English topographer and novelist

James Jupp Norris Brewer (11 September 1777 – March 1839) was an English topographer and novelist.

He wrote many romances and topographical compilations, he also contributed to the series called the Beauties of England and Wales. All the former are now forgotten.

== Life ==
According to the Oxford Dictionary of National Biography (2004), Brewer "was the eldest son of a merchant of London. He married the daughter of a gentleman at Clapham... Nothing is recorded of his death."

From genealogical sources, a little more can be added. Brewer was born in London on 11 September 1777. He was baptised on 8 October 1777 at St Sepulchre Church in Holborn, where his parents James Brewer and Sarah Sparrow had been married on 4 May the previous year.

He too would be married at St Sepulchre, to Mary Hanscomb on 27 December 1800; and their son Edward Norris Brewer, who was born on 9 December 1801, was christened there on 7 January 1802. In the meantime it appears the two were involved in a court case, apparently against relatives of Mary's. Four further children, Mary Ann, Sarah Hanscomb, Emily, and Louisa, born between 1804 and 1812, were all christened at Hurst, Berkshire, from where Brewer also addressed the dedication of his first topographical book, dated February 1810.
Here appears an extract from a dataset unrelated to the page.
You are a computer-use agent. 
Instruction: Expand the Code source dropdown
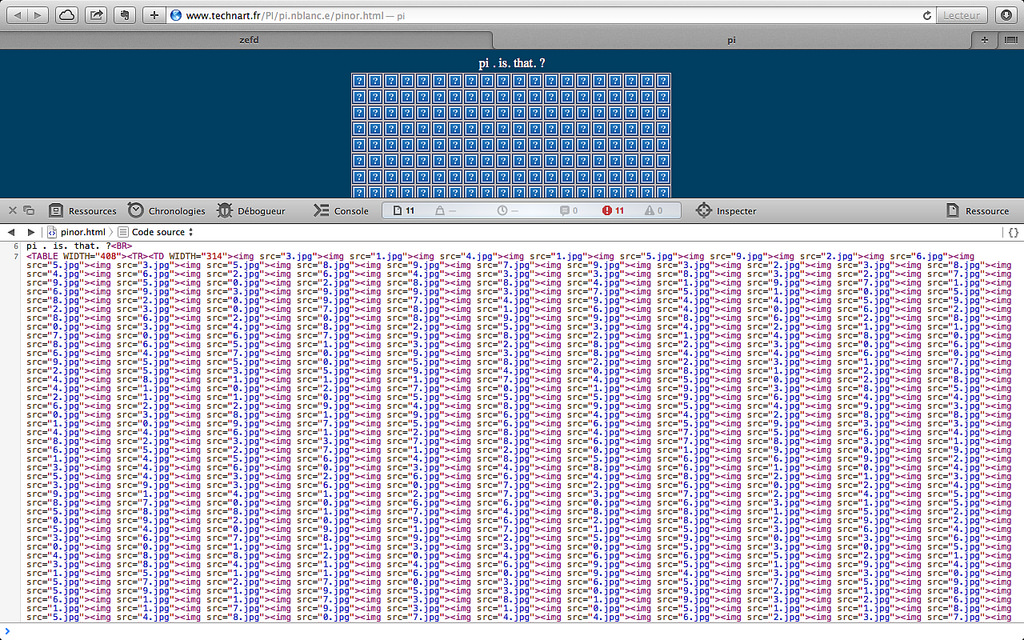(x=155, y=232)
Brewer was buried on 2 March 1839 at St Lawrence's Church, on Jersey. Probate was granted on 15 August 1839, and a copy of his will is available online from the National Archives. Assets included the freehold of a public house, which would be auctioned on 4 September. According to a notice of the death of Brewer's widow Mary, which appeared in the Gentleman's Magazine in November 1851, the couple had also lived for a time at Pillaton House, Warwickshire, as well as Jersey.

== Works ==
=== Romances ===
- A Winter's Tale, a romance, 1799, 4 vols. 12mo; 2nd edit., 1811.
- Mountville Castle, a Village Story, 3 vols., 1808, 12mo.
- Secrets made Public, a novel, 4 vols., 1808, 12mo.
- An Old Family Legend, 4 vols., 1811, 12mo.
- Sir Ferdinand of England, a romance, 4 vols., 1812, 12mo.
- Sir Gilbert Easterling, a romance, 4 vols. 12mo, 1813.
- The Fitzwalters, Barons of Chesterton; or Ancient Times in England, 1829, 4 vols. 12mo.

=== Essays ===
- Some Thoughts on the Present State of the English Peasantry, 1807, 8vo.
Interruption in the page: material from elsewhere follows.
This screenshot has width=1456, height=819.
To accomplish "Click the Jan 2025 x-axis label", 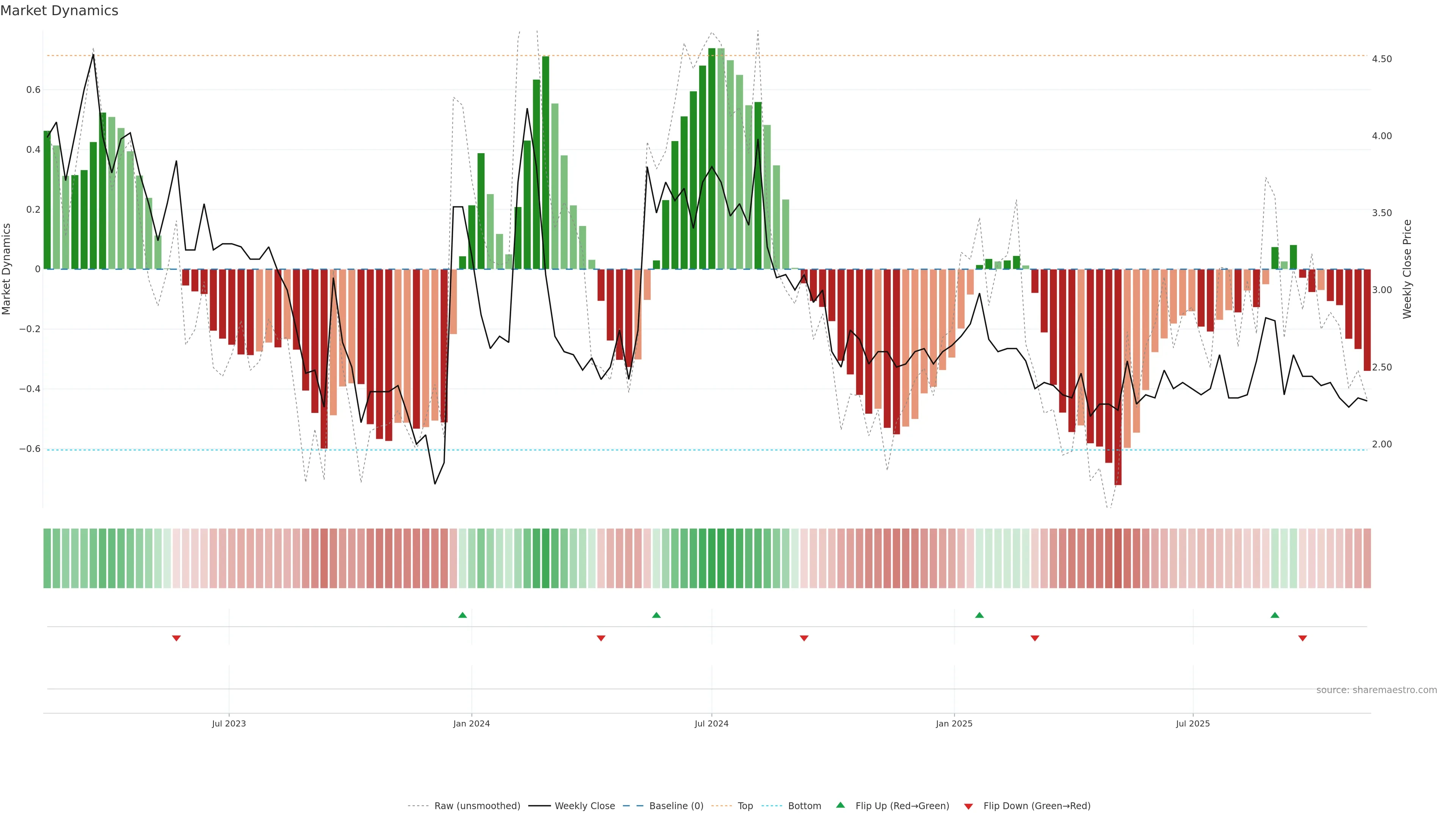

=== Topographical Works ===
- A Descriptive and Historical Account of various Palaces and Public Buildings, English and Foreign; with Biographical Notices of their Founders or Builders, and other eminent persons, 1810, 4to.
- The Beauties of England and Wales
  - History of Oxfordshire, 1813, 8vo.
  - Warwickshire, 1814.
  - Middlesex, 1816.
- Introduction to the Beauties of England and Wales, comprising observations on the Britons, the Romans in Britain, the Anglo-Saxons, the Anglo-Danes, and the Normans, 1818, 8vo.
- Histrionic Topography, or the Birthplaces, Residences, and Funeral Monuments of the most distinguished Actors, 1818, 8vo.
- The Picture of England, or Historical and Descriptive Delineations of the most curious Works of Nature and Art in each County, 1820, 8vo.
- The Delineations of Gloucestershire, 4to.
- The Beauties of Ireland, 1826, 2 vols. 8vo.

Brewer was also a contributor to the Universal, Monthly, and Gentleman's magazines.